Our daily look at Texas headlines.

By Becky FogelDecember 7, 2018 2:07 pm

The Standard’s news roundup gives you a quick hit of interesting, sometimes irreverent, and breaking news stories from all over the state.

The Centers for Disease Control and Prevention is partnering with the City of Austin to help improve dockless scooter safety and enforcement.

KUT’s DaLyah Jones has more on the first of its kind project.

The Austin Transportation Department, Austin Public Health and the CDC will look at 37 EMS calls, as well as 68 scooter injuries that occurred between September and November. The study hopes to improve existing dockless mobility regulations. Robert Spillar is the Director of ATD.

“We want to make sure that we take a deep dive into the data to make sure of the information that we’re getting,” Spillar says.

Austin has almost 12,000 authorized dockless devices operating in the city. City Council is expected to meet over the recommendations from the study by next Spring.

Texas lawmakers in Congress are backing legislation to help local communities identify missing migrants along the U.S.-Mexico border.
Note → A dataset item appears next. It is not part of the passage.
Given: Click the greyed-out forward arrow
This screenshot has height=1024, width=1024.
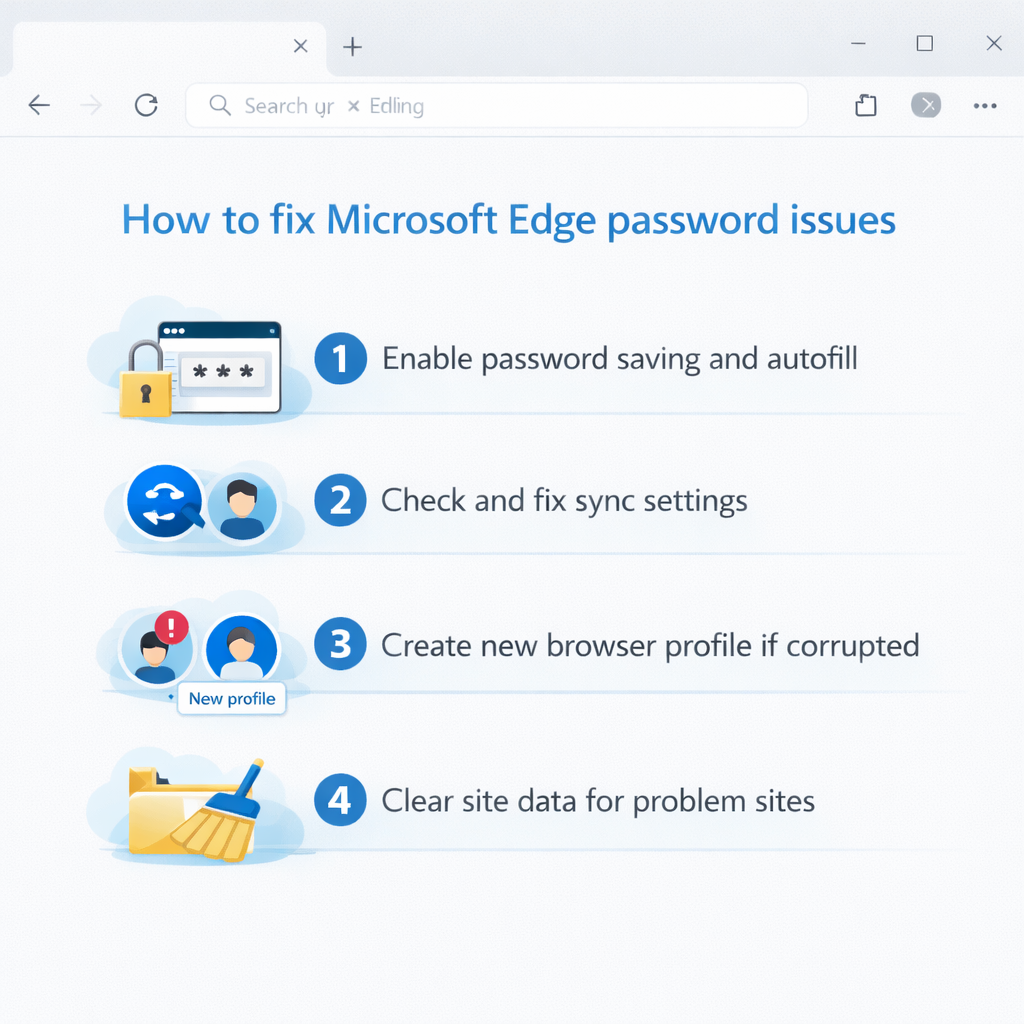Looking at the screenshot, I should (91, 105).
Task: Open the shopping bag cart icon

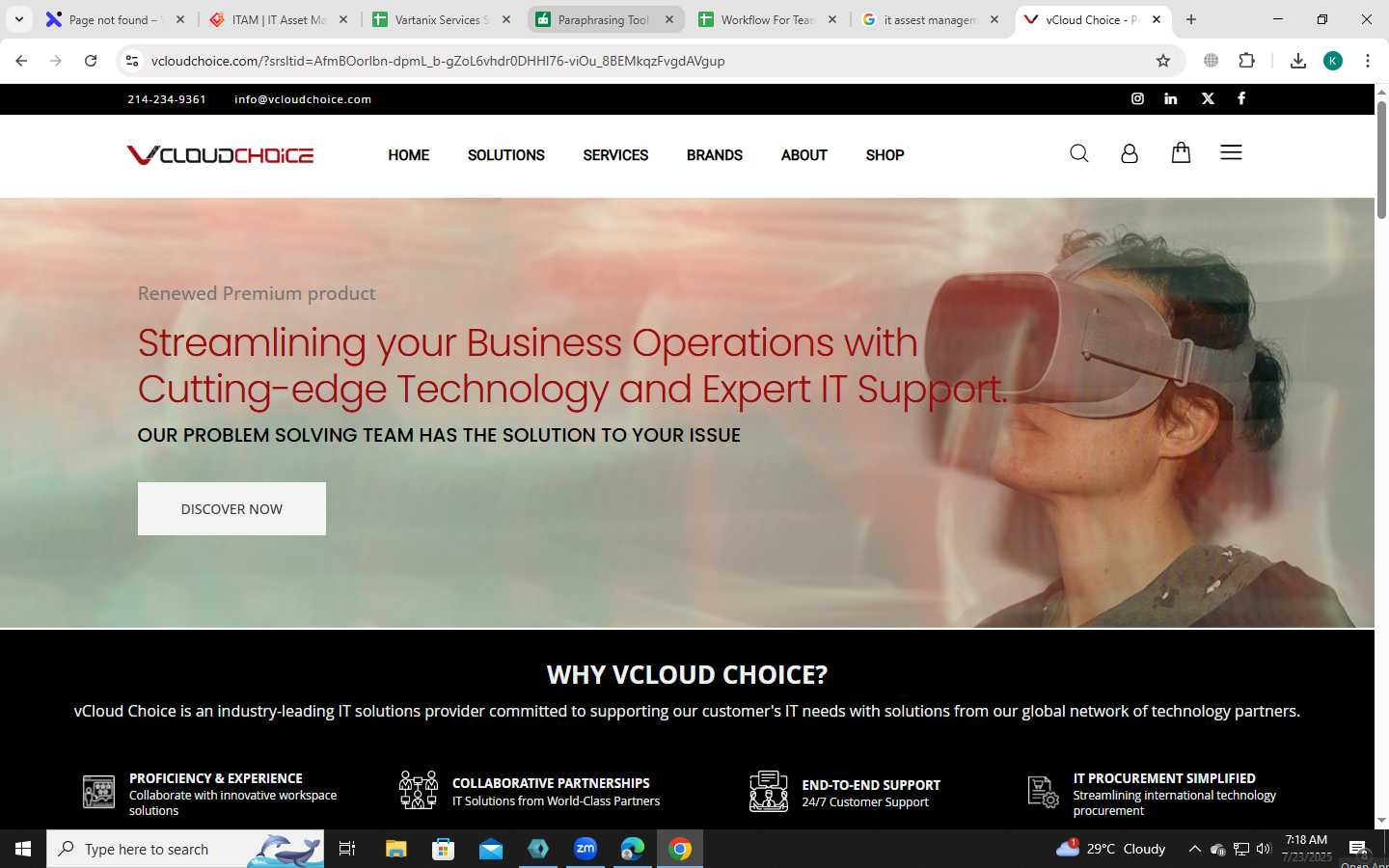Action: pyautogui.click(x=1181, y=152)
U.S. Reps. Will Hurd and Vicente Gonzalez introduced a bill in the House, and U.S. Sens. John Cornyn and Ted Cruz filed a companion bill in the Senate.

Marfa Public Radio’s Carlos Morales has more.

The bill, known as the Missing Persons and Unidentified Remains Act, would expand what kinds of agencies are eligible for grants to improve the reporting of unidentified and missing people.

The legislation would also allow for grant money to cover costs for things like hiring additional DNA case analysts and technicians and purchasing state-of-the-art forensic equipment.

Through the bill, Border Patrol would also be able to purchase rescue beacons, which officials say can help reduce “migrant deaths on the southern border.

Over the years, counties along the Texas-Mexico border have recovered hundreds of unidentified remains.

Friday is Pearl Harbor Day, and in just a few days there is another anniversary borne out of the atrocities of World War II.

Monday marks 70 years since the adoption of the Universal Declaration of Human Rights. The United Nations enacted the document on December 10, 1948. Former First Lady Eleanor Roosevelt spearheaded its creation.

A Central Texas group will be commemorating this historic milestone over the weekend at the state’s capitol.

Carolyn Parker is with the Ethical Society of Austin. She says they plan to read all 30 articles in the declaration.

“It begins with this first article, the first right,” Parker says. “All human beings are born free and equal in dignity and rights. They are endowed with reason, and conscience, and should act towards one another in a spirit of brotherhood.”

The reading will take place on Sunday afternoon on the south steps of the Capitol.